INSTRUCTIONS TO FOLLOW
Reproduce verbatim the lines of the listing from its beginning up to and including the line containing "coord(1849,993)", omitting the pictures from your answer.

Interface element listing
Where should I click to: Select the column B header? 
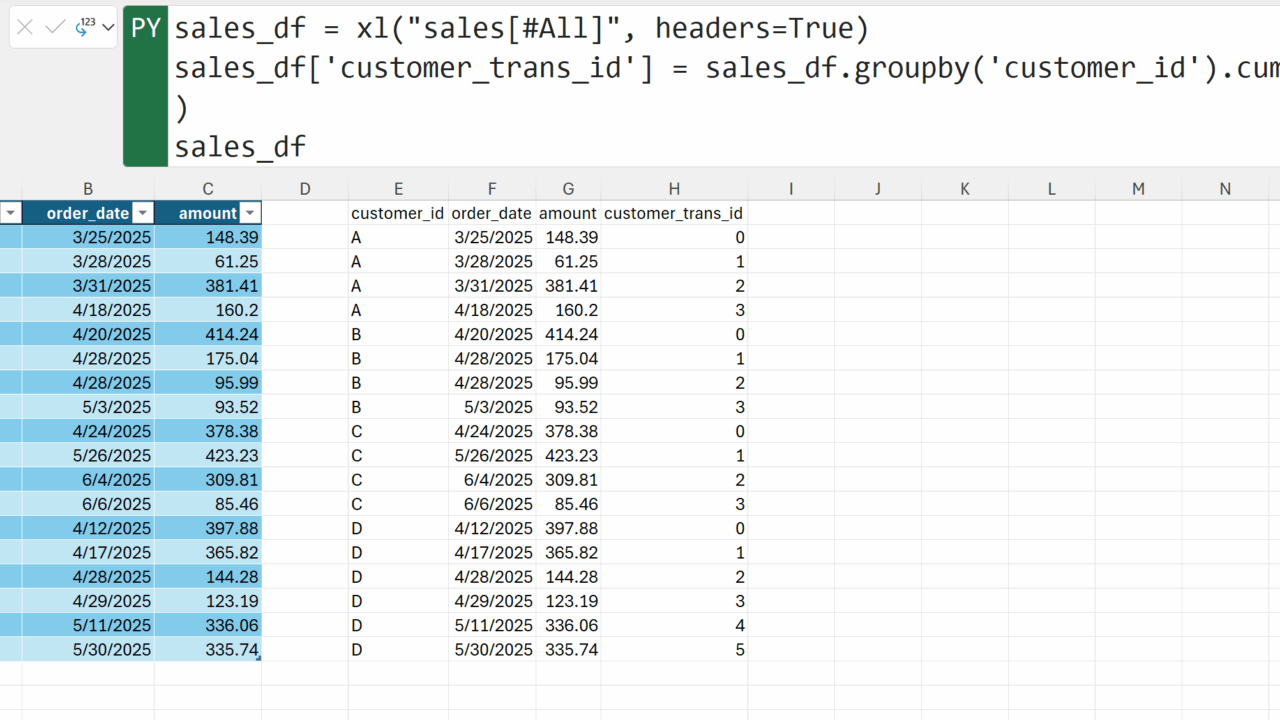88,188
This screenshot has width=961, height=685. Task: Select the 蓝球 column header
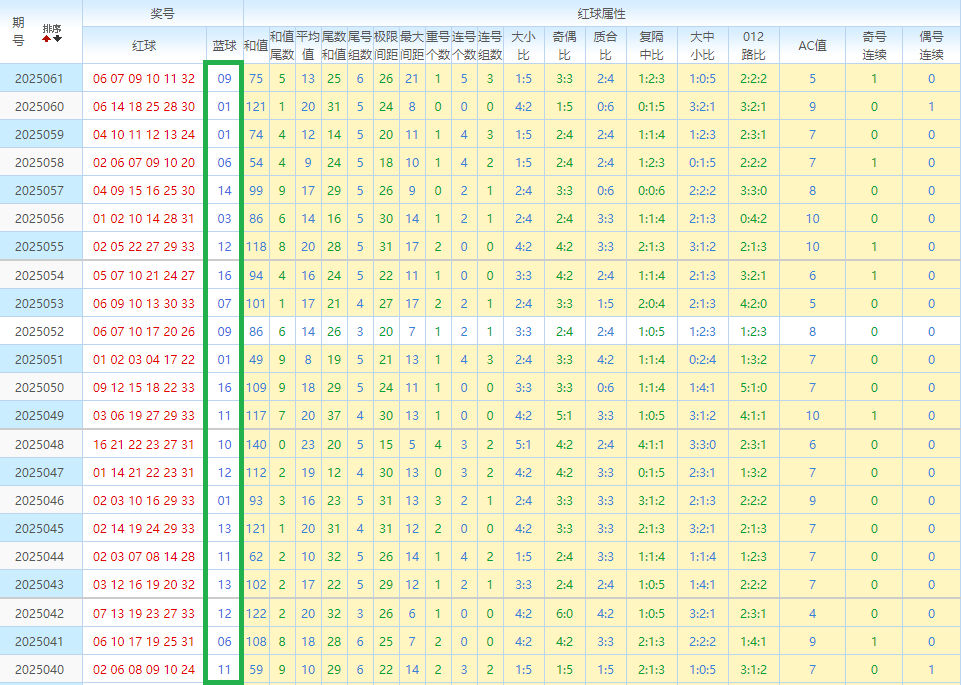[224, 46]
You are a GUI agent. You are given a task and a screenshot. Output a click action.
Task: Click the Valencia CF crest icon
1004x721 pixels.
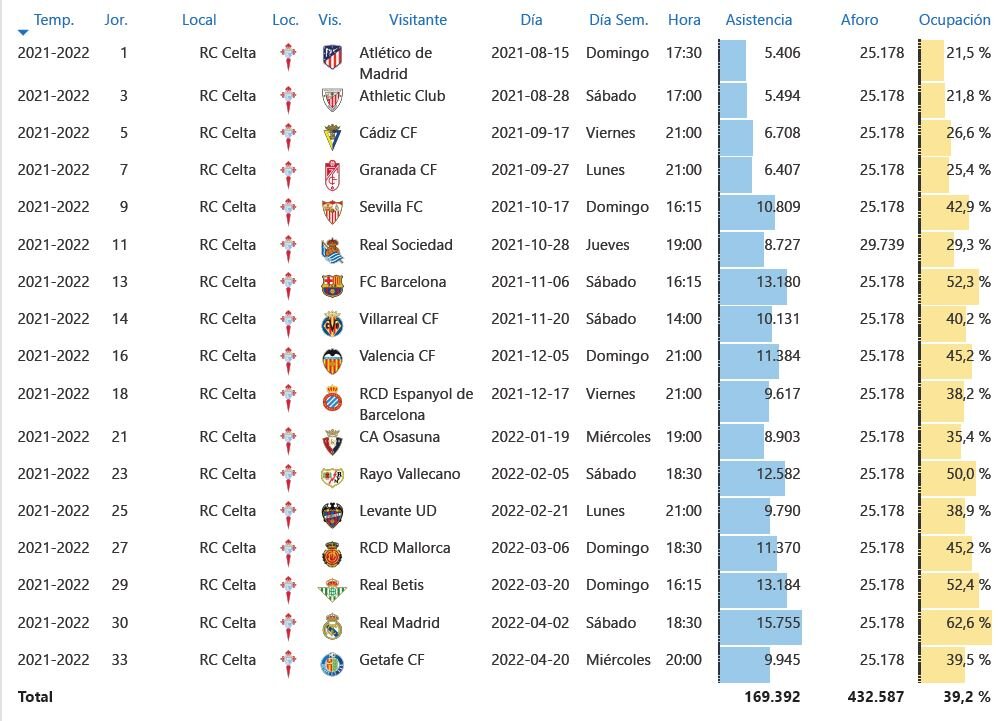click(332, 360)
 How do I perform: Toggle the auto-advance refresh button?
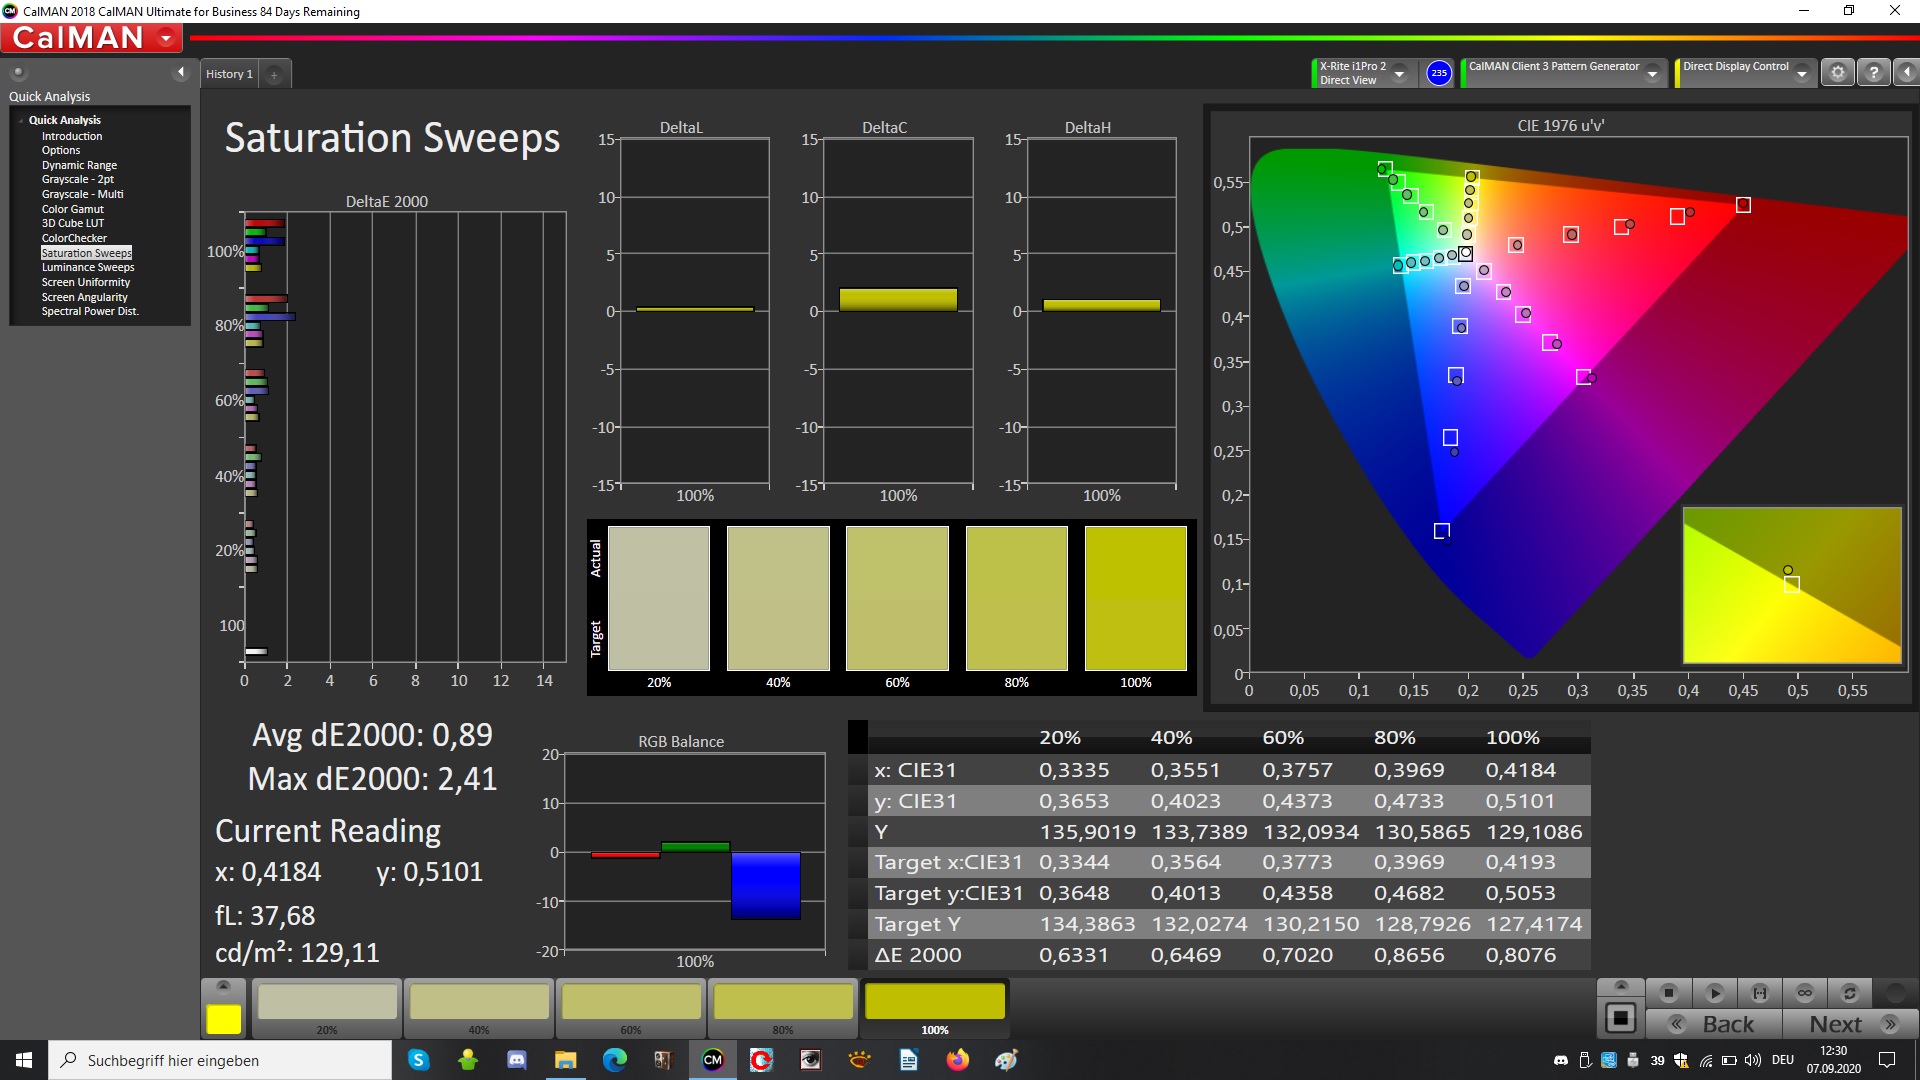coord(1849,993)
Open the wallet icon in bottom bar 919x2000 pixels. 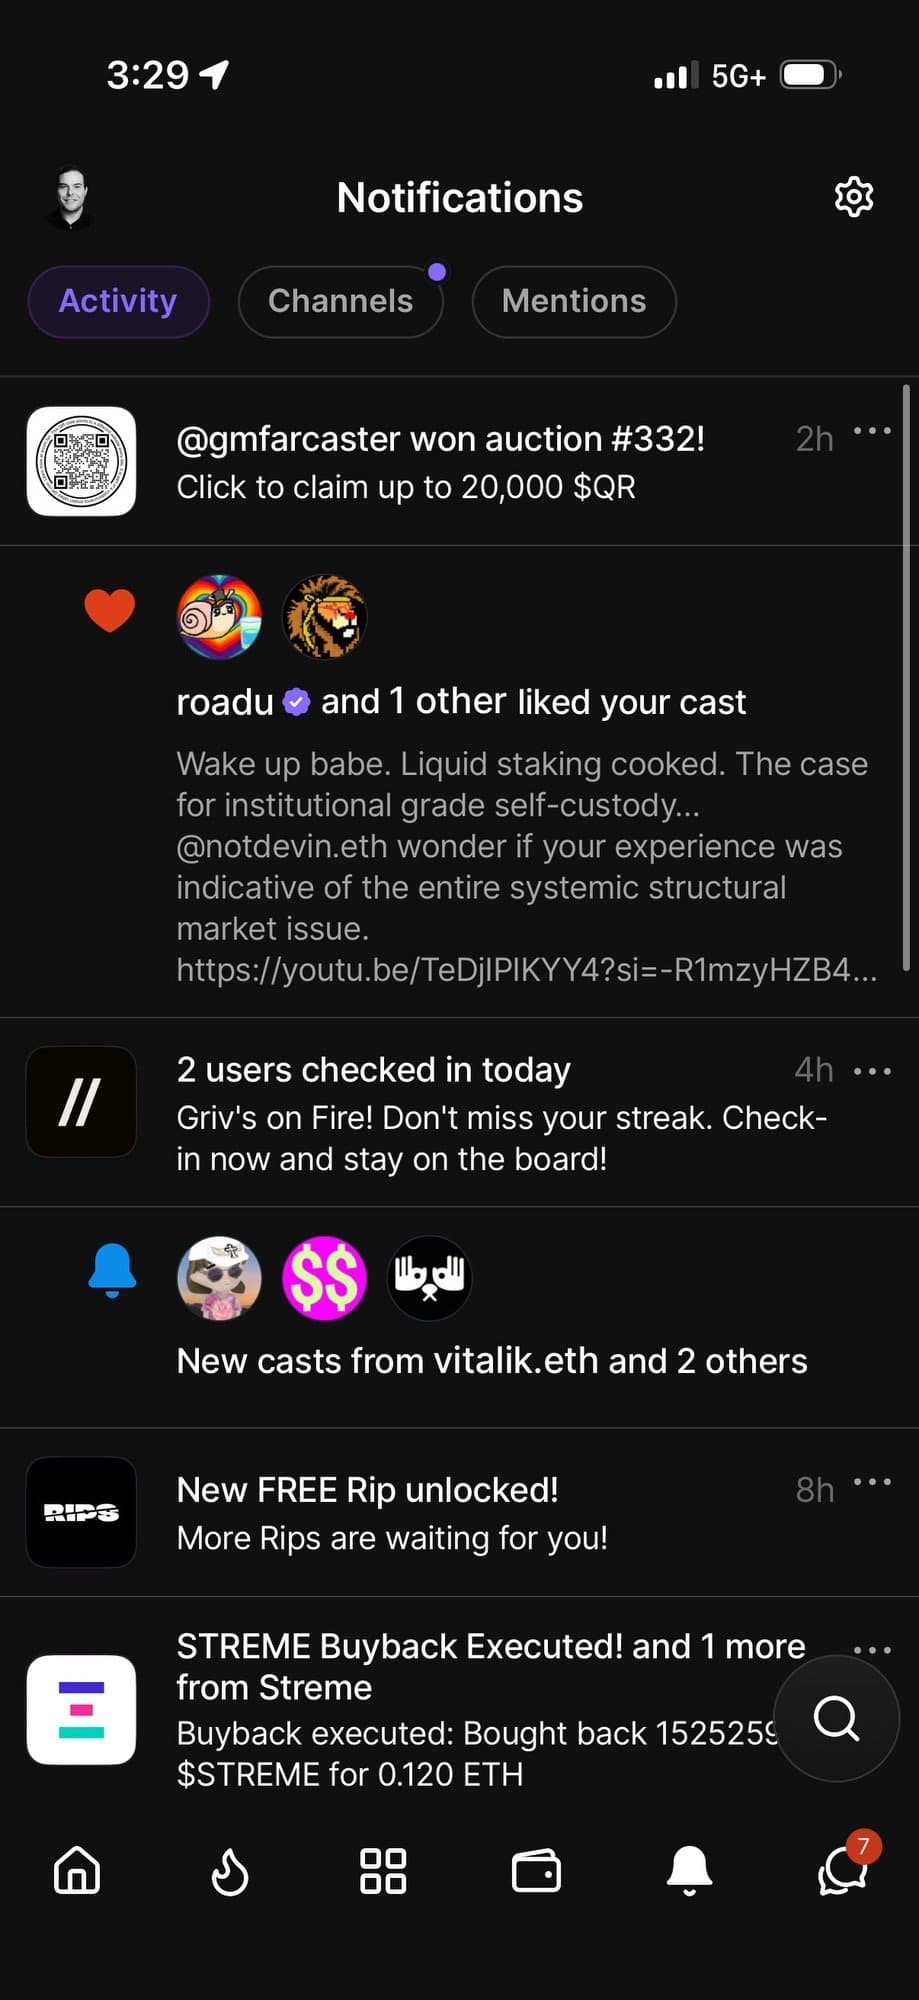536,1873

EXERCISE SOLUTION
Where should I click to: Select the column B header? 
88,188
This screenshot has width=961, height=685. Task: Select the 蓝球 column header
[224, 46]
You are a GUI agent. You are given a task and a screenshot. Output a click action.
Task: Click the Valencia CF crest icon
1004x721 pixels.
click(332, 360)
 How do I perform: Toggle the auto-advance refresh button?
coord(1849,993)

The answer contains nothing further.